Grok 4 fast token economics
Grok 4 Fast: one set of weights, prompt steered. 2M context. RL tuned tool use trims ~40% thinking tokens. $0.20 in, $0.50 out per 1M. HLE is lower than Grok 4. The race now is tokens per second per dollar for agents and coding.
I like the single weights approach. You nudge it with a prompt to switch between fast pattern matching and deep reasoning. No second model to call. Fewer hops. In my pipelines that means less glue code and fewer timeouts.

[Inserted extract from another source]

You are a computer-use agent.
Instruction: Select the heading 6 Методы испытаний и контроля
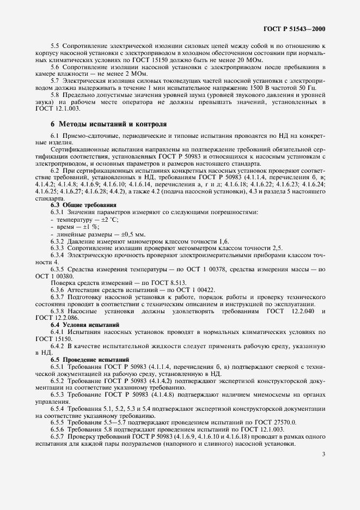click(x=108, y=124)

2M context is big. I can stuff a whole repo, the last three PRs, and a README that still lies a little. This reduces RAG fiddling and lets agents keep long workspaces in memory. Less indexing ceremony. More get work done.
RL tuned tool use that cuts about 40% thought tokens is the part I am watching. Tools first, then think, not the other way around. That drops cost and latency on multi step plans. If your agent emits 30k thought tokens today, you just saved 12k. At scale that matters.

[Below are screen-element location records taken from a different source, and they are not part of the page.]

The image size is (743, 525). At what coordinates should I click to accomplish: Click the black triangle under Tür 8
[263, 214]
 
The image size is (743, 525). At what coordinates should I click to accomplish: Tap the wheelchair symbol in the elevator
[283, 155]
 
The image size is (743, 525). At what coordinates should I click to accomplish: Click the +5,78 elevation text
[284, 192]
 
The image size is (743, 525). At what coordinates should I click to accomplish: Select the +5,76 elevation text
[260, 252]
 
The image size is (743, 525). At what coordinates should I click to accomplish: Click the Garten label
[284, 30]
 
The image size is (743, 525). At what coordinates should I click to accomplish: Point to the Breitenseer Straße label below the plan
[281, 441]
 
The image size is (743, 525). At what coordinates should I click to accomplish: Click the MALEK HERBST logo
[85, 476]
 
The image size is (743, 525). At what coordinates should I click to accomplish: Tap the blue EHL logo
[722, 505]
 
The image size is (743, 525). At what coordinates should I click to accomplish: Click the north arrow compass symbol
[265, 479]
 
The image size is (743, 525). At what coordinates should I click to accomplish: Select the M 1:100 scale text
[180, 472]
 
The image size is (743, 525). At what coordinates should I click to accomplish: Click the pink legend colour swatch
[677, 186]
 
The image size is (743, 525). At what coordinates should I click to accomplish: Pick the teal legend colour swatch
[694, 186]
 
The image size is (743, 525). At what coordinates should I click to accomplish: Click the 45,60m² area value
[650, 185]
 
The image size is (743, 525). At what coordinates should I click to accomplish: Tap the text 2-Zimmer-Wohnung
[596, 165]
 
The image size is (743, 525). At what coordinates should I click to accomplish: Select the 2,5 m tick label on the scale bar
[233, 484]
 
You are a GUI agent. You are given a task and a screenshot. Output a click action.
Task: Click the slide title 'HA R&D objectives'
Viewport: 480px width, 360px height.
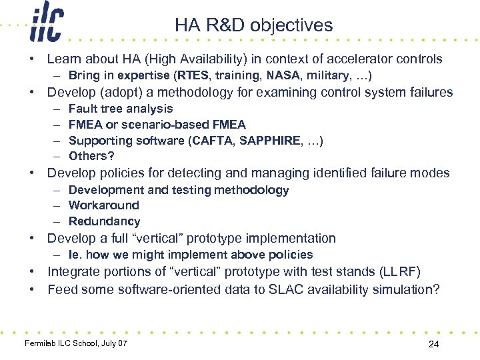click(x=253, y=25)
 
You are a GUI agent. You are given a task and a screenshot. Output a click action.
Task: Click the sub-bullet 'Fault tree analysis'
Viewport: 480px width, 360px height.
click(x=121, y=109)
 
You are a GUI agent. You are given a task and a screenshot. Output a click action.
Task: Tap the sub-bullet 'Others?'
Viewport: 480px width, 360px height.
click(x=91, y=156)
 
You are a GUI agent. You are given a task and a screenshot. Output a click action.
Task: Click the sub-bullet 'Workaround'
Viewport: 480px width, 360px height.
click(x=104, y=205)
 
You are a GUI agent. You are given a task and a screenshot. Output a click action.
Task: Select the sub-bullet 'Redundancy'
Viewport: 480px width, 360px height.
click(x=104, y=221)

Pricing is friendly for experiments: $0.20 per 1M in and $0.50 per 1M out. Some routers even served it free for a short window, which was fun while it lasted. HLE dips versus Grok 4, so raw scores are down, but AA’s price to IQ idea still holds.
As founders, do we chase top evals, or do we ship agents that hit budgets and SLAs? Are you tracking tokens per second per dollar on live traffic yet?
I will A B this in coding agents this week and share numbers. Feels like the bottleneck just moved.